Senate Democrats want to extend and expand the payroll tax holiday, increasing the employee cut from 2 percent to 3.1 percent and giving a break to employers, too. But House Republicans are demanding unjustifiable and unrelated provisions in exchange for a payroll tax cut, like allowing states to require drug tests for recipients of unemployment benefits.
That puts a middle-class tax cut that should be a no-brainer at risk, and threatens to hurt the workers most affected by a recession they did not create. Instead of playing chicken with our economy to score ideological points, lawmakers should pass a clean payroll tax cut and unemployment benefit continuation. Here’s why, in a nutshell:
The payroll tax cut benefits workers—and could benefit businesses, too
The current 2 percent payroll tax cut puts an extra $1,000 per year in the pockets of each and every working American—122 million U.S. households in total. A proposal from Senate Democratic leadership would increase the break to 3.1 percent, giving average Americans an extra $1,500 annually, and extend the break to businesses as well. Under the Senate bill, 98 percent of businesses would receive a 3.1 percent tax break next year.
The 2 percent payroll tax cut generates a lot of bang for the buck
Consumer spending makes up about 70 percent of the economy—but growth in consumption has been slower than in any economic recovery since World War II. The payroll tax cut is one measure that has helped keep consumer spending growing at all. That’s because every dollar spent on the payroll tax cut stimulates about $1.25 in economic growth.
An average of $296 per week prevented 3.2 million Americans from falling into poverty in 2010
It’s important to remember that unemployment insurance is not a cure-all. The average weekly unemployment check will be only $296 in 2012. One year on unemployment benefits would total just over $15,000—not exactly a princely sum. And yet, in 2010, 3.2 million Americans were kept above the poverty line by unemployment benefits.
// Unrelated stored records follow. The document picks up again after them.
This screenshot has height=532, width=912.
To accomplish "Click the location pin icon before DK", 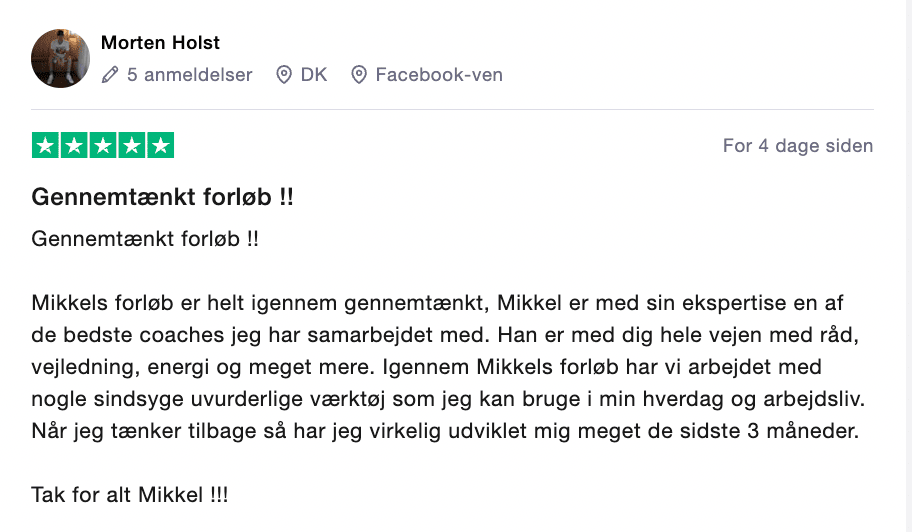I will 284,75.
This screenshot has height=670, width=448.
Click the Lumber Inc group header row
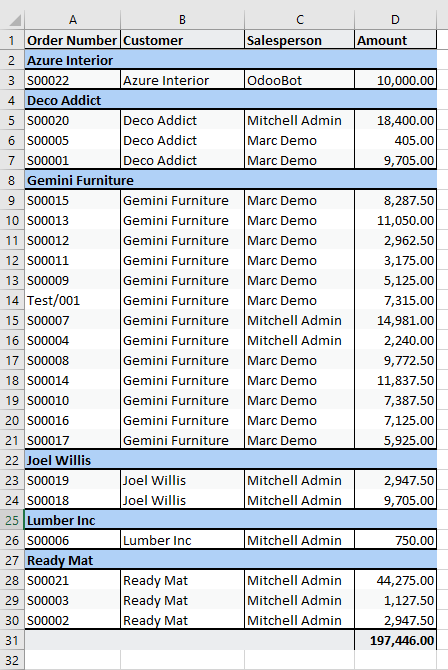click(231, 520)
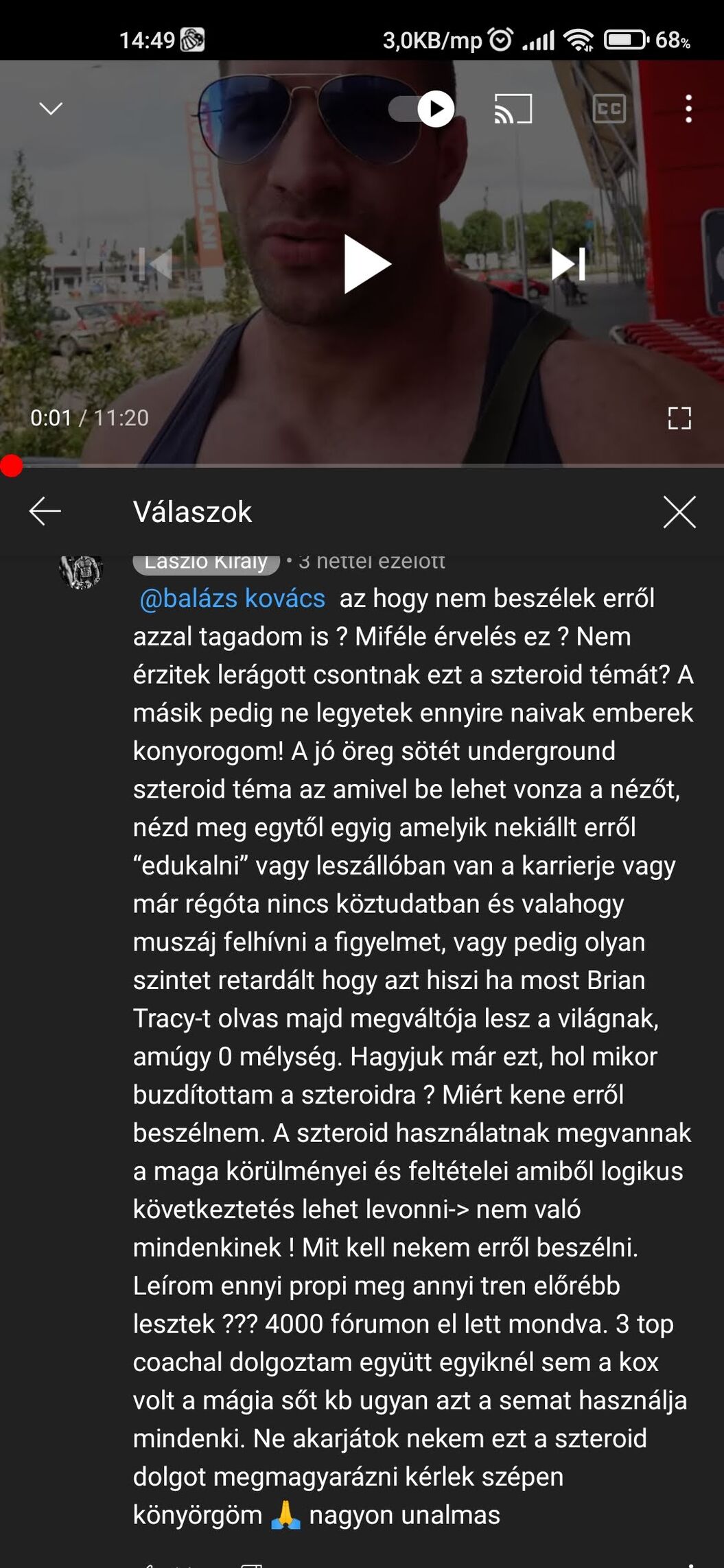Toggle closed captions (CC) button
Image resolution: width=724 pixels, height=1568 pixels.
[609, 108]
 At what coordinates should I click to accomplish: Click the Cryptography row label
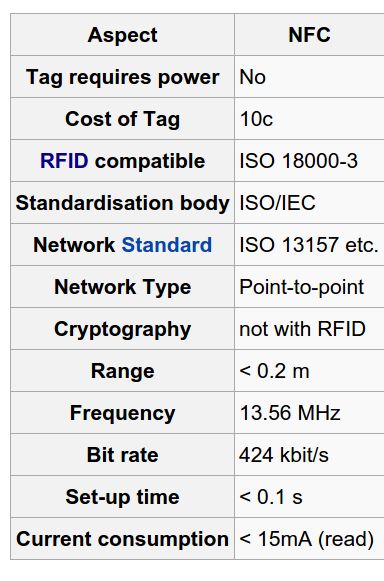tap(123, 329)
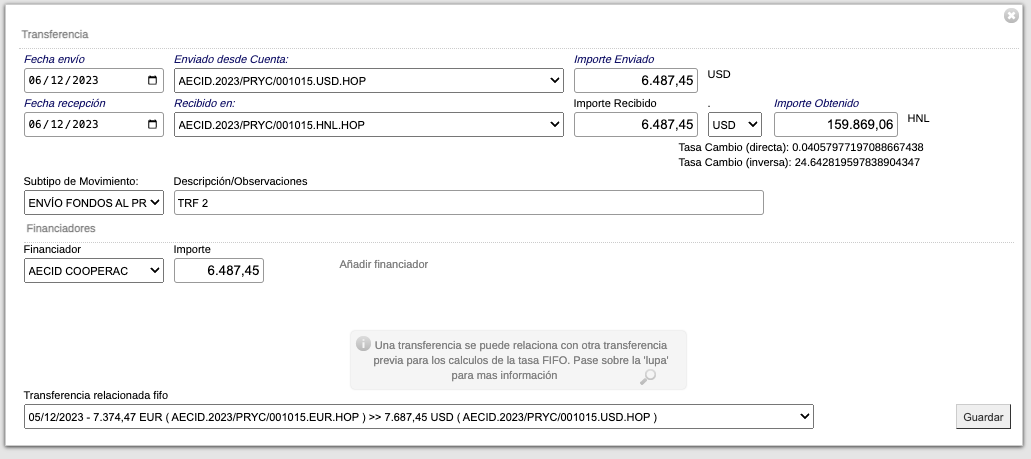Screen dimensions: 1031x459
Task: Close the Transferencia dialog with X icon
Action: (1011, 15)

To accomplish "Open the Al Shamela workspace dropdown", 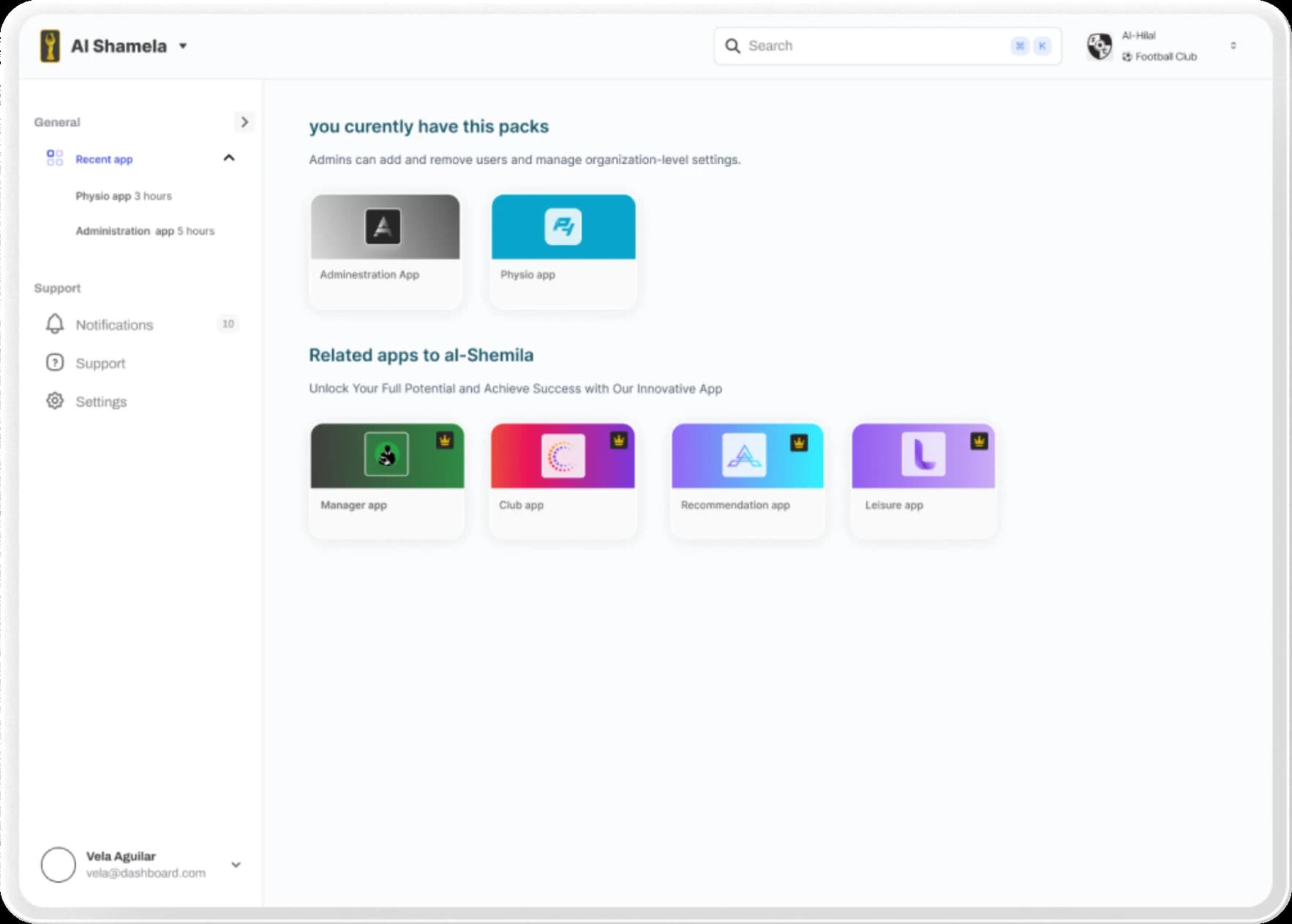I will click(x=183, y=46).
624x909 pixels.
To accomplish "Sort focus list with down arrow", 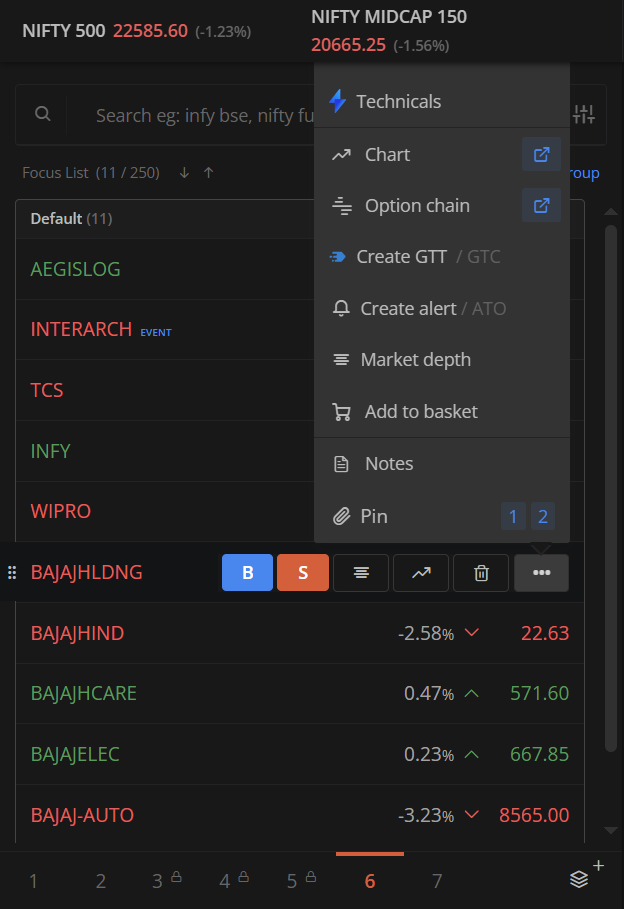I will [184, 173].

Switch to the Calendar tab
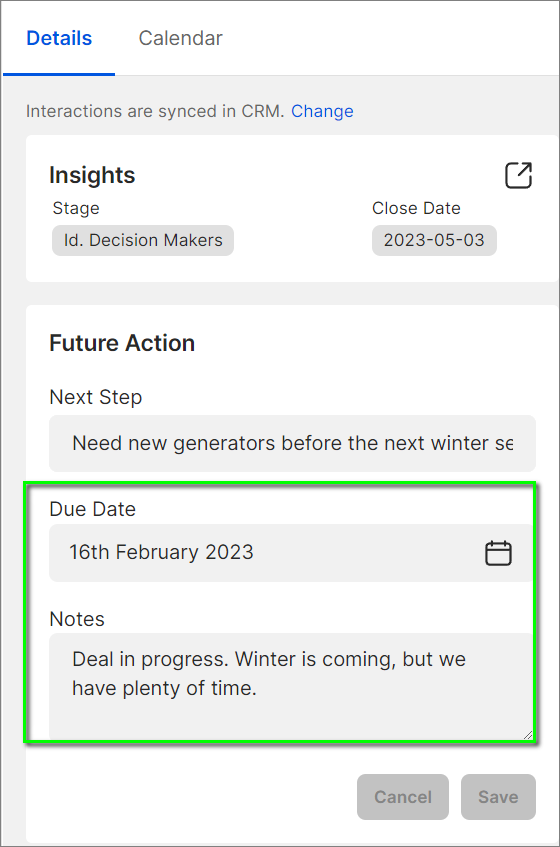point(180,38)
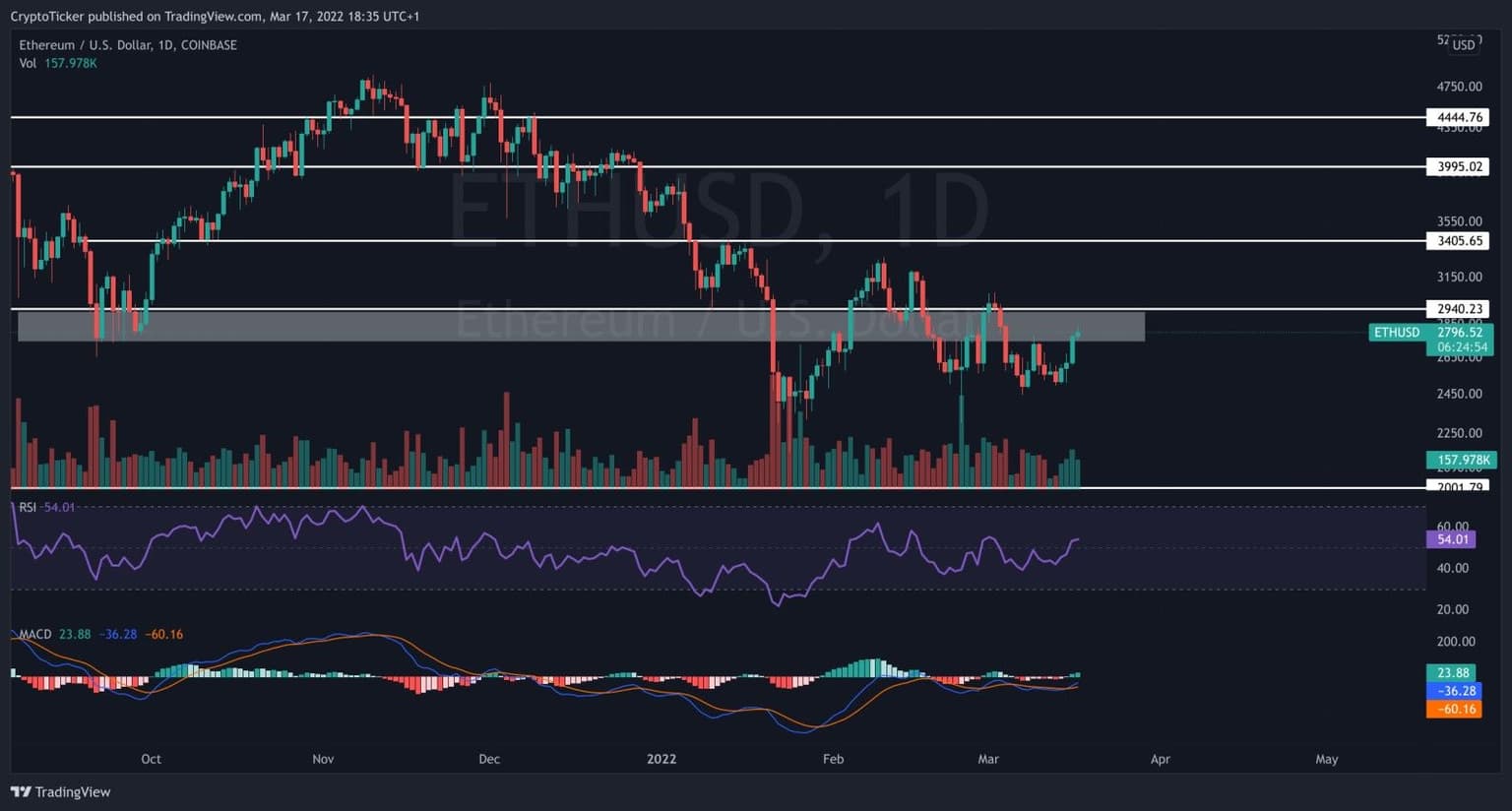The image size is (1512, 811).
Task: Click the TradingView logo icon
Action: (x=20, y=792)
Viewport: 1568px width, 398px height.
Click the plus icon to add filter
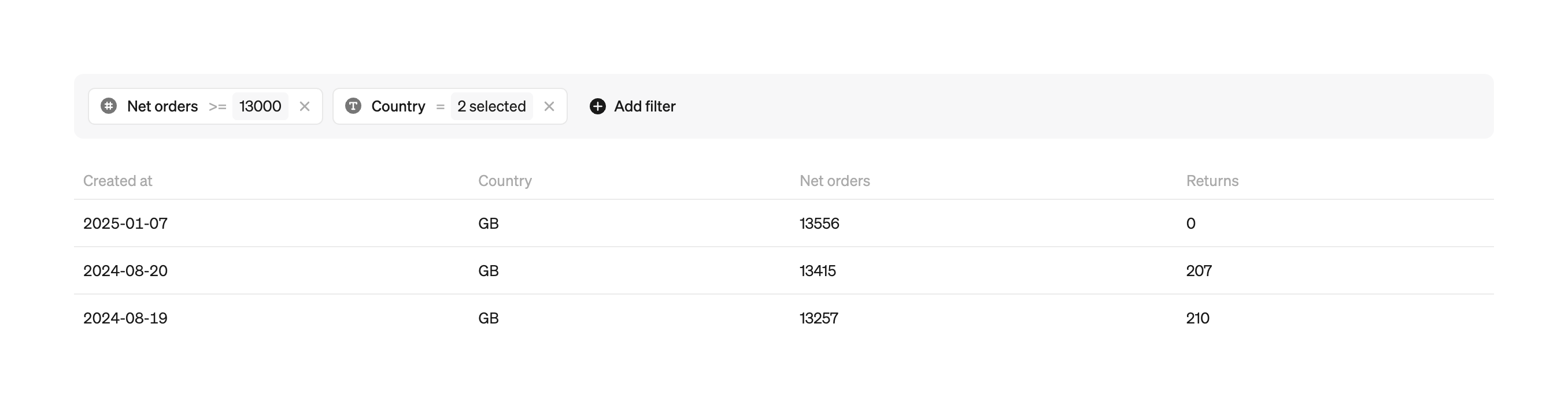[598, 106]
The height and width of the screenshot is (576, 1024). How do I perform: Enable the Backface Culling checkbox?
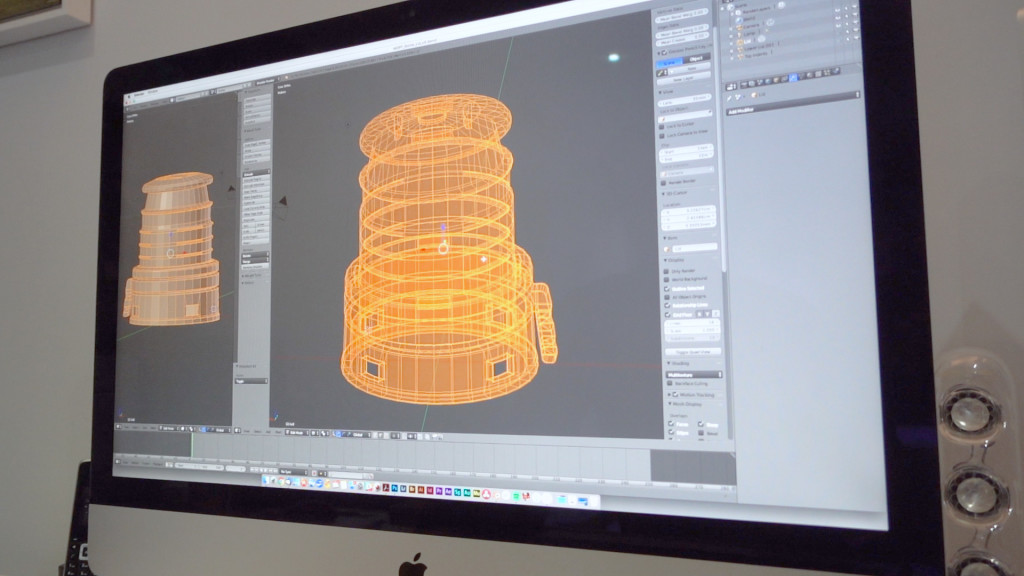(x=670, y=384)
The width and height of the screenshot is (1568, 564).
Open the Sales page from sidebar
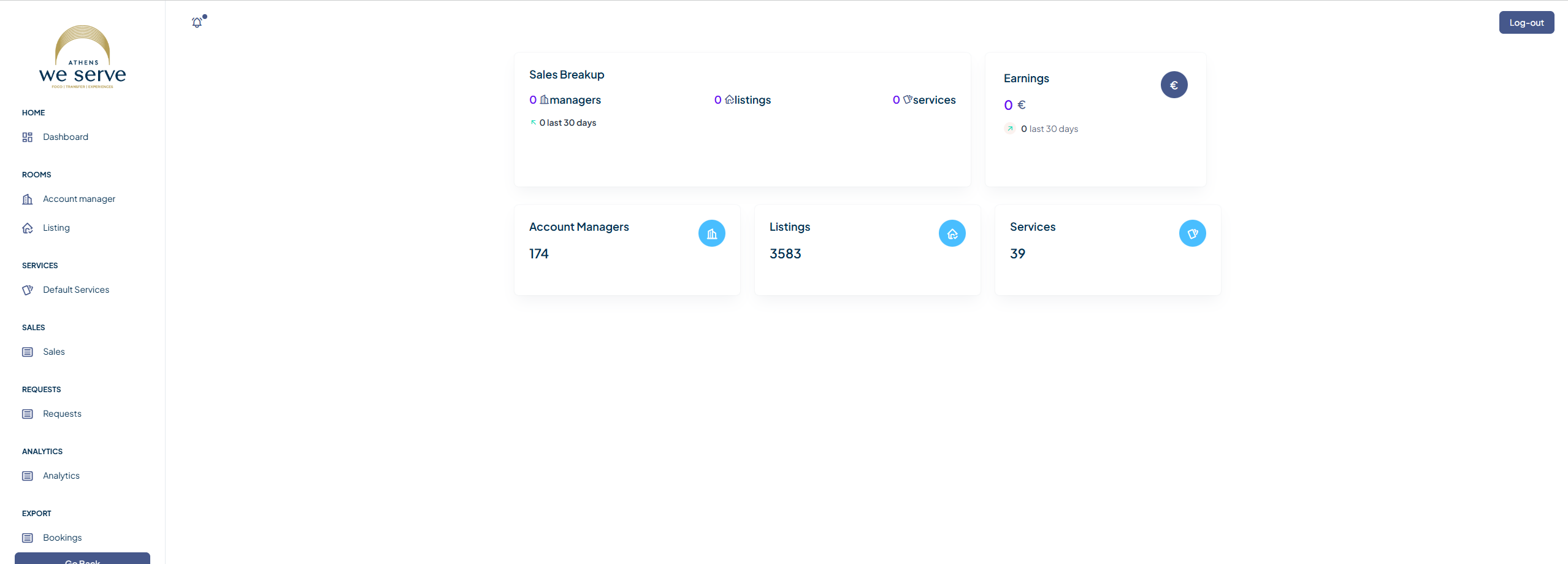[53, 352]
Unemployment benefits generate even more bang for the buck.
Parents admonish their kids to save money “for a rainy day.” For the unemployed, the rainy day has already arrived. That’s why unemployed Americans are far more likely to spend their benefits on groceries, bills, and other goods and services than they are to sock it away for later. And that’s why every dollar spent on unemployment benefits generates $1.52 in economic growth.
Not extending these measures would be disastrous.
The payroll tax cut and unemployment insurance have contributed more than their share to our economic recovery—a recovery that is still described as fragile. Failure to extend the 2 percent payroll tax cut and to extend emergency unemployment benefits will depress U.S. economic output by 1 percent overall. Moreover, it will greatly raise our chances of slipping back into a recession.
If Congress doesn’t extend the payroll tax cut and emergency unemployment benefits, 2.2 million Americans will be staring down the poverty line. Every working American will pay an average of $1,000 more in taxes. And our fragile economic recovery may begin to falter—all because conservatives in Congress insist on politicizing tax cuts and emergency aid for hard-working Americans.
Kristina Costa is a Special Assistant at the Center for American Progress.